* Prompt 1
Return the part of the forum thread on retirement from "Yes, oh yes" to "with apple sauce.", copied word for word.
* Prompt 2
Rewrite the entries from the line with "Viewport: 770px width, 385px" to the line with "pos(74,370)", replacing "header" with "label" and leaving everything else unchanged. Give only those lines.

___ Excerpt provided

I've discovered that even though your job seems all-important while you are still working, it is really pretty unimportant in the scheme of things, looking at your life as a whole.


----------



## toffee (Oct 20, 2018)

seem more short tempered -- not has outgoing as i used to be - due to my move i reckon ' but dont miss work that much now ' hated the early mornings 
all weathers cleaning snow off the motor '


----------



## Gary O' (Oct 20, 2018)

Leann said:


> How have you changed since retiring? Have you found new hobbies and talents, reconnected with old friends, discovered something unexpected about yourself?



Proved what I had previously just imagined


----------



## Leann (Oct 20, 2018)

I love reading all of your responses. Thank you. Keep them coming.

One of the things that has changed for me is that I savor every day. I used to live for time off from work - weekends, holidays, vacations (the very few that I was able to take), leaving my office before 7:00p. Now I live for and in the moment.


----------



## Gary O' (Oct 20, 2018)

Leann said:


> I love reading all of your responses. Thank you. Keep them coming.
> 
> One of the things that has changed for me is that I savor every day. I used to live for time off from work - weekends, holidays, vacations (the very few that I was able to take), leaving my office before 7:00p. Now I live for and in the moment.


Yes, oh yes


----------



## Capt Lightning (Oct 20, 2018)

I'v grown more grumpy and despairing  of the human race.  On the other hand, I've grown to like pigs.  They're smart, have great personalities and taste great with apple sauce.


----------



## tortiecat (Oct 20, 2018)

I have found contentment in living alone.
I have found new friends in a new surrounding.
I try not to be  judgemental. I accept others foibles, hoping they will accept mine.
I have found that I am like background music to
my family, audible but not annoying.


----------



## C'est Moi (Oct 20, 2018)

tortiecat said:


> I have found that I am like background music to
> my family, audible but not annoying.



I like the way you put that, Tortie.


----------



## Leann (Oct 20, 2018)

tortiecat said:


> I have found contentment in living alone.
> I have found new friends in a new surrounding.
> I try not to be  judgemental. I accept others foibles, hoping they will accept mine.
> I have found that I am like background music to my family, audible but not annoying.



This is almost a direct reflection of my life now, too. I semi-retired three years ago, bought a little house that I have been slowly refurbishing in a lovely little town that I had only visited once or twice prior to moving here, have made some wonderful new friends, try to live a judgement-free life and like you, I hope to be joyful music in the lives of my family and friends. 

Great post, Tortiecat!


----------



## Olivia (Oct 20, 2018)

What I've discovered about myself after being retired is that I'm just as regimented in how I spend my time as when I was working. It's a mental thing that I would really like to change to being more relaxed about everything. But then, I am a caretaker for my dad and it's a big house and I have the pets. But that's more of an excuse.


----------



## DaveA (Oct 20, 2018)

Been retired for 26 years now.  I don't think I've changed greatly, in my outlook.  I have changed greatly in what I can and cannot do anymore.  I recall how active my 60's and early 70's were. Traveling, long walks, helped my son build his house and he lived 2 states away (although small ones). Now, in our mid 80's, my wife and I have slowed down.  Surrounded by a loving family (our 8th great grandchild expected in a couple of weeks), we have all the help and socializing that we need on a day to day basis.

______
___ Materials provided

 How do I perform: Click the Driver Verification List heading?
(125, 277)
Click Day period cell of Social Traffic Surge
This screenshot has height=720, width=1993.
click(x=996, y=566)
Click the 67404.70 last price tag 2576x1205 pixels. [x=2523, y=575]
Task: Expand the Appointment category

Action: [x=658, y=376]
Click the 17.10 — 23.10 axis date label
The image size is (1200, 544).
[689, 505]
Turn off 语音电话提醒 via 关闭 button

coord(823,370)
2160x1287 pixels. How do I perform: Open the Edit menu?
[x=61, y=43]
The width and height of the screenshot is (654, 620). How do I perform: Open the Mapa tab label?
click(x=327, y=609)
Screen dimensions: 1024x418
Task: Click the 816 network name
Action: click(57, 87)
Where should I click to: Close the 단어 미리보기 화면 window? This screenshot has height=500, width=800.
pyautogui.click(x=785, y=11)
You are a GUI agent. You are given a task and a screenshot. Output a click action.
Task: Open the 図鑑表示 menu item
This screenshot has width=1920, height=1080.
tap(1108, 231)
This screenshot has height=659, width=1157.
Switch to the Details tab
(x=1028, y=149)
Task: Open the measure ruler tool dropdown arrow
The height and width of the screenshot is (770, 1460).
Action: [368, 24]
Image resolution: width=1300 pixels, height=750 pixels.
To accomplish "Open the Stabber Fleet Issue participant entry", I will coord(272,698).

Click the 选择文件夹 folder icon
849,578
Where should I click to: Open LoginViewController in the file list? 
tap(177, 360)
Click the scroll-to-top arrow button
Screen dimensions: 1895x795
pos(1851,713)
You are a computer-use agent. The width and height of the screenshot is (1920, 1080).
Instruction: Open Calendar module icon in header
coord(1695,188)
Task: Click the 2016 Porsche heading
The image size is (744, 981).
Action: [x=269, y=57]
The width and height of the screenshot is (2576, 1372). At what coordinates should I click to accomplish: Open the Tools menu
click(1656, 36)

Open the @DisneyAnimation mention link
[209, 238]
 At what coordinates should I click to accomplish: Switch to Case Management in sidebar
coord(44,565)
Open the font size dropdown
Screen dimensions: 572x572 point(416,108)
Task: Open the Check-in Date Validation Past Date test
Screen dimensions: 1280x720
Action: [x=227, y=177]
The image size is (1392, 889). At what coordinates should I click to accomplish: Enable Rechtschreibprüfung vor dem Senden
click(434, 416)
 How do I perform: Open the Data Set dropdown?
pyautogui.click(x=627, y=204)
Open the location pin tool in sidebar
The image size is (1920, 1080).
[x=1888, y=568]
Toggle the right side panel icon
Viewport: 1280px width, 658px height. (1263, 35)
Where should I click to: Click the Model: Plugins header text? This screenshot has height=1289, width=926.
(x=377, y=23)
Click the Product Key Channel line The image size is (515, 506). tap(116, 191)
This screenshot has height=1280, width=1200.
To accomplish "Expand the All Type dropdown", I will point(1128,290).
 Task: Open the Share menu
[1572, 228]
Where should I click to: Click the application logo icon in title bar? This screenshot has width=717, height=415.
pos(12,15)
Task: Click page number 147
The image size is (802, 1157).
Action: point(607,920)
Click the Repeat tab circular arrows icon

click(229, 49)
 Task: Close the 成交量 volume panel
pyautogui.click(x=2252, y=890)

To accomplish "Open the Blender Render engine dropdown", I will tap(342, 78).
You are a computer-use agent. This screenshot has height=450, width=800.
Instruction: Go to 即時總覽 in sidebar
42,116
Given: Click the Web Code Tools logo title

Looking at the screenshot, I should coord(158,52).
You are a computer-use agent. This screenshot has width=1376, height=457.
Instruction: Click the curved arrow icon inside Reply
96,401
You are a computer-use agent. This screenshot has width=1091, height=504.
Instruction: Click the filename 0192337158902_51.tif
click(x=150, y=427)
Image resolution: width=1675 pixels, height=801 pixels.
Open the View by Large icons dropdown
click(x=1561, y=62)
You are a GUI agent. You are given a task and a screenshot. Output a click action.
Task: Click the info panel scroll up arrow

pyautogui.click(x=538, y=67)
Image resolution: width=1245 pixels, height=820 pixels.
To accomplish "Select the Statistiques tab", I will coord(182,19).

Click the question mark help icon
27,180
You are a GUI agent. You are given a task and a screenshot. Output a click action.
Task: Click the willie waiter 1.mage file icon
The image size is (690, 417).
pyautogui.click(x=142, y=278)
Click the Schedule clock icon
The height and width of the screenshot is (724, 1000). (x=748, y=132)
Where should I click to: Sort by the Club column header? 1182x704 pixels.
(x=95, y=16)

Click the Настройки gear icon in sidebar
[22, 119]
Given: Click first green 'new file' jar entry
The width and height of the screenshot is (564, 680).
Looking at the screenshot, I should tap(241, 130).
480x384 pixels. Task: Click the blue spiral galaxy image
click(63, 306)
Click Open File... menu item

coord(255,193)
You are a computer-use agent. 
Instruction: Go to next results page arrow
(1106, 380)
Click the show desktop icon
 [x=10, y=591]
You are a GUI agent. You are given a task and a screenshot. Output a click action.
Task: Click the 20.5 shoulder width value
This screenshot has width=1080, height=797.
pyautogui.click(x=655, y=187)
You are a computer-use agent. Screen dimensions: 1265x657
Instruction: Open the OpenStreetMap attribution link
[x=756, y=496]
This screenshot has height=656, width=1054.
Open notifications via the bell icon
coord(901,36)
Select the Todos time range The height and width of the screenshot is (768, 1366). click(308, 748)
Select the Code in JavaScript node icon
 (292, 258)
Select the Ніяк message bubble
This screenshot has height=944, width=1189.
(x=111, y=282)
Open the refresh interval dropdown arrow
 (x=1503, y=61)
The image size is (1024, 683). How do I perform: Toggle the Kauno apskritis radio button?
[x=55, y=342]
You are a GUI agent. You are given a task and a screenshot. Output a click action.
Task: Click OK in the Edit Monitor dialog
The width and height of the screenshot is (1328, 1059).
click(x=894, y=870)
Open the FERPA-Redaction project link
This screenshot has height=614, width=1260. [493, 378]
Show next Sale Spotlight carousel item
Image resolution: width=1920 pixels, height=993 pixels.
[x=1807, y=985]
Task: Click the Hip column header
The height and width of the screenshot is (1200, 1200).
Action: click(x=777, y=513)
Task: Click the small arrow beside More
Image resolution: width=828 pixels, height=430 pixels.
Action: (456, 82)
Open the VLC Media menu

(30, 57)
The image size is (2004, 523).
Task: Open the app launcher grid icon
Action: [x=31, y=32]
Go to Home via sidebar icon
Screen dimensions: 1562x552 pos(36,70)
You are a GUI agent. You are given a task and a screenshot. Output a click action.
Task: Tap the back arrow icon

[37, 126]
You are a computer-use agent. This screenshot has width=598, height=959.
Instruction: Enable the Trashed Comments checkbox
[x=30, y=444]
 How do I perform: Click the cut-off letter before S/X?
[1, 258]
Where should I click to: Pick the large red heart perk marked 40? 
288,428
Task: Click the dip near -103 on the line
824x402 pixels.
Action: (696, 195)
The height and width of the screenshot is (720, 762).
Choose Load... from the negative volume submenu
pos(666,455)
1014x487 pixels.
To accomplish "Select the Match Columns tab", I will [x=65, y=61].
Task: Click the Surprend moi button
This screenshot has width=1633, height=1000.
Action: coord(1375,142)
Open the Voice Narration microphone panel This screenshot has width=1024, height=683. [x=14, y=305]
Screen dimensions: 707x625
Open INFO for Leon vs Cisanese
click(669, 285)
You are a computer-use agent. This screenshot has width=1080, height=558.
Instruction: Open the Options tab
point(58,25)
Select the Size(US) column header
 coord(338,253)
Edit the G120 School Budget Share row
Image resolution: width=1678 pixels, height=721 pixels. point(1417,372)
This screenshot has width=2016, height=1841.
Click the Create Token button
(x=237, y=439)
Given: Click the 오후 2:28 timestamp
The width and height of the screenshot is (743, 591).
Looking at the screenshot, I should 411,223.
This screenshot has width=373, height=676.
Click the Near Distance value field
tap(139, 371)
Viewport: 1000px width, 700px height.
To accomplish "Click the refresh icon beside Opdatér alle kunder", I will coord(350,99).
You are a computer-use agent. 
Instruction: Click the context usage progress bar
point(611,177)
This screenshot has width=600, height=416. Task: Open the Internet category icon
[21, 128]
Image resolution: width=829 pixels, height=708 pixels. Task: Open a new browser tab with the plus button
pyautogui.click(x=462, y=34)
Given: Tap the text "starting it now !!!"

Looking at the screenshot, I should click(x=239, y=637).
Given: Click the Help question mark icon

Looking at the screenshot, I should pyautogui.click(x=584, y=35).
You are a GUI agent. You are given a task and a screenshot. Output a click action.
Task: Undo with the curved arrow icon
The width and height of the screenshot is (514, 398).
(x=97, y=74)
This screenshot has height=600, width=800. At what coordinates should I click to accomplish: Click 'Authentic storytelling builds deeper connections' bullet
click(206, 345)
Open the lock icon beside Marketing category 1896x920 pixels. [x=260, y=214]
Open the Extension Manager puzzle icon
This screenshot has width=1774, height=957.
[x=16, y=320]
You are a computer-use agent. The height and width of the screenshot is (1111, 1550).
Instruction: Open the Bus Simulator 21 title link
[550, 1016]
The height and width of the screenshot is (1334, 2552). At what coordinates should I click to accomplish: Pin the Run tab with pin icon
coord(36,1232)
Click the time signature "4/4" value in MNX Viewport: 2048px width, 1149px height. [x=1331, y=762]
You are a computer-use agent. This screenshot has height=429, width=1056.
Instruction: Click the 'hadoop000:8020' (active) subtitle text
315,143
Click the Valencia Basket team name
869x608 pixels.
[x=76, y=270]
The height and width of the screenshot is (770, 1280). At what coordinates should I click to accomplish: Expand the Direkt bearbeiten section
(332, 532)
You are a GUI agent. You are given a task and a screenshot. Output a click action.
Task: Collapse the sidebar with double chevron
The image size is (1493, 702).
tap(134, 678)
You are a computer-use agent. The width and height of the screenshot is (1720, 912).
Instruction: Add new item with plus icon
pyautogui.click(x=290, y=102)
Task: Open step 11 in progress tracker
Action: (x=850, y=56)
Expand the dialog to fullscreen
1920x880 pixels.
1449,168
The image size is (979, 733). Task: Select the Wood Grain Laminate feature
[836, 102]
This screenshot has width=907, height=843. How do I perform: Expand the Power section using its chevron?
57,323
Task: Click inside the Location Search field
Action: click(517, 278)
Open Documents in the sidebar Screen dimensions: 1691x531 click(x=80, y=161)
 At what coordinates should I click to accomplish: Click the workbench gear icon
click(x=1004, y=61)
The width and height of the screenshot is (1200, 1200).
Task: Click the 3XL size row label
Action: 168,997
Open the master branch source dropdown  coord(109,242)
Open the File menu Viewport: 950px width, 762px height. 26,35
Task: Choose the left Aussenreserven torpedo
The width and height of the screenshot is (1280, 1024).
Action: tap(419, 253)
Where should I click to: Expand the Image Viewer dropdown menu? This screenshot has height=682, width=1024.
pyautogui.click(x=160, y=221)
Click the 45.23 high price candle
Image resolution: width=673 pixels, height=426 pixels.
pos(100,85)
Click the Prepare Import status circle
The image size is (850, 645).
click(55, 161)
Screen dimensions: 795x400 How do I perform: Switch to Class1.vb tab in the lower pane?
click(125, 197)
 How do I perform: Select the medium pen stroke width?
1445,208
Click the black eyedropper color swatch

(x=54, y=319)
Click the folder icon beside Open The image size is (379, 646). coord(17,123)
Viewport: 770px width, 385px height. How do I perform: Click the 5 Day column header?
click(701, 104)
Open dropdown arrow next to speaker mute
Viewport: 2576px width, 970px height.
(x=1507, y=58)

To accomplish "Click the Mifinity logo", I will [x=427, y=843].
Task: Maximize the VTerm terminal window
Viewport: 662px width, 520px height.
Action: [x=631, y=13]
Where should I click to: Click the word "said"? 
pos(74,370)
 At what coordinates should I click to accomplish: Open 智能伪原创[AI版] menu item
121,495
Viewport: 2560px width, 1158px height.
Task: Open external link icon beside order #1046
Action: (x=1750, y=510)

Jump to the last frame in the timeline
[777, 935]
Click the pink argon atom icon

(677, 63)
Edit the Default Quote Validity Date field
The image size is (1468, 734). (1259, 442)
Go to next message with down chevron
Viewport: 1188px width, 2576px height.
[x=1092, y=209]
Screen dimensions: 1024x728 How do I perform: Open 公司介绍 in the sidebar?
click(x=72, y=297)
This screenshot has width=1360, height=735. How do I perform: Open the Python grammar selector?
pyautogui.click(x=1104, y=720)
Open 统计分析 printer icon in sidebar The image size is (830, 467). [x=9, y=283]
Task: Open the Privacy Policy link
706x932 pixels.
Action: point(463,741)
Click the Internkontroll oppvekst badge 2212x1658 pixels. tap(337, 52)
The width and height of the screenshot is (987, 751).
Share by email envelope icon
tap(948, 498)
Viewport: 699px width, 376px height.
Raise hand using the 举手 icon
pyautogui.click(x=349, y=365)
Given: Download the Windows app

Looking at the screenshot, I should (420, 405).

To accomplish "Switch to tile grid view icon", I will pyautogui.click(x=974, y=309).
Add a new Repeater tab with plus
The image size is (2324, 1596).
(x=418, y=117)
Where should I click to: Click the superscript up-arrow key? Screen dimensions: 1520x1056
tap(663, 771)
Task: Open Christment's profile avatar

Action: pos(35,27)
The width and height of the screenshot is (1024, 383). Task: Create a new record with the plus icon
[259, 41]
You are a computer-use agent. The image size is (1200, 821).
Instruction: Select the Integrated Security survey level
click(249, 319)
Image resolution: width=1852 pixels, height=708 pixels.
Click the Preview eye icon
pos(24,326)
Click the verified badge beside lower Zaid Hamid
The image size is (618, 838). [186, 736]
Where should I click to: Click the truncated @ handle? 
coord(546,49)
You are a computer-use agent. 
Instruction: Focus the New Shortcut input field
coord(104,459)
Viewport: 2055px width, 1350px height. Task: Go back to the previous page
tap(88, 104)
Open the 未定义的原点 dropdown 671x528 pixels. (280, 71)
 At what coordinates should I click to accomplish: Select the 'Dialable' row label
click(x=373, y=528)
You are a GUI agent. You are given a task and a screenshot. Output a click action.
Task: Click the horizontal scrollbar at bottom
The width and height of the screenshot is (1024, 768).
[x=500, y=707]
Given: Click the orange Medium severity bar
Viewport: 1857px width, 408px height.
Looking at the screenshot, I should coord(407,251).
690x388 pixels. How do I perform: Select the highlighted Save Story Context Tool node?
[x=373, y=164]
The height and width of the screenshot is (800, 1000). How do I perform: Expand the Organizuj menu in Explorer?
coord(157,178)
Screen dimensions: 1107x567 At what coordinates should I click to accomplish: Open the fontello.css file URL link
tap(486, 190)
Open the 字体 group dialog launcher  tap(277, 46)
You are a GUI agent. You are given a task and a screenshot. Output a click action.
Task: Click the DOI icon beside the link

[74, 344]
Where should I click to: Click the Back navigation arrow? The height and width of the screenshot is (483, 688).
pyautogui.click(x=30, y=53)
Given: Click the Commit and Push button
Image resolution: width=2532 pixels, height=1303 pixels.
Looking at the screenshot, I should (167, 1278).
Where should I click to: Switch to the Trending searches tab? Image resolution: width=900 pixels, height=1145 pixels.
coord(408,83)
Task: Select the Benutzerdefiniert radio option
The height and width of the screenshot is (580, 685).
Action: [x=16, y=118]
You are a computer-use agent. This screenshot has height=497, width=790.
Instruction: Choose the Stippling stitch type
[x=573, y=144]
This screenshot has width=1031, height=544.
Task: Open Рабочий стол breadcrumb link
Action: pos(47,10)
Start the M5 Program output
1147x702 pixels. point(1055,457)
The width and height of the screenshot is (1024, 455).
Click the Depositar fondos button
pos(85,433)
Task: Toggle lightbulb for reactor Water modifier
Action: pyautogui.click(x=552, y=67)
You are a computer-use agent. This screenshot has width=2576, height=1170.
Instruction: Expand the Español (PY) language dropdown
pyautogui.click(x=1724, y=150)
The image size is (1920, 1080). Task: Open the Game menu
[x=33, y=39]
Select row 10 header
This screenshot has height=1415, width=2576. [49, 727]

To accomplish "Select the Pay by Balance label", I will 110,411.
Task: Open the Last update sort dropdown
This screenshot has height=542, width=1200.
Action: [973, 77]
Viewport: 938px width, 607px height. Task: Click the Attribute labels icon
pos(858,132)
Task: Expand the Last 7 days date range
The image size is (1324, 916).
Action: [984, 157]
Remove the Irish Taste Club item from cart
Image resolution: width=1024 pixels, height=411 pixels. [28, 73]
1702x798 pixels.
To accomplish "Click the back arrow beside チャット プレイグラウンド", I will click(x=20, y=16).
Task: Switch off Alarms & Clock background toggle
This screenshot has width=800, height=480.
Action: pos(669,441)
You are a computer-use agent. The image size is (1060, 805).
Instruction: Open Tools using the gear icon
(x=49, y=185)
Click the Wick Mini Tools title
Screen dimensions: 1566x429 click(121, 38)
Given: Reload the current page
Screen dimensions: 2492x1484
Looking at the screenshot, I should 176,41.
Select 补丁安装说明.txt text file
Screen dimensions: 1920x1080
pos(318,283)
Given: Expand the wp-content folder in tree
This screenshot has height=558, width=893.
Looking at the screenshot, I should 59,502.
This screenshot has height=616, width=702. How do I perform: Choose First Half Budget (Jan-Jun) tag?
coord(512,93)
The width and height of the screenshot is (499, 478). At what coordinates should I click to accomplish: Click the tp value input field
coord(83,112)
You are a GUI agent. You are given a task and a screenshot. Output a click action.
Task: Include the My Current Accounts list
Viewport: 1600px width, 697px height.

______

* Expected output 1
Yes, oh yes


----------



## Capt Lightning (Oct 20, 2018)

I'v grown more grumpy and despairing  of the human race.  On the other hand, I've grown to like pigs.  They're smart, have great personalities and taste great with apple sauce.

* Expected output 2
Viewport: 770px width, 385px height. How do I perform: Click the 5 Day column label?
click(701, 104)
Open dropdown arrow next to speaker mute
Viewport: 2576px width, 970px height.
(x=1507, y=58)

To accomplish "Click the Mifinity logo", I will [x=427, y=843].
Task: Maximize the VTerm terminal window
Viewport: 662px width, 520px height.
Action: [x=631, y=13]
Where should I click to: Click the word "said"? 
pos(74,370)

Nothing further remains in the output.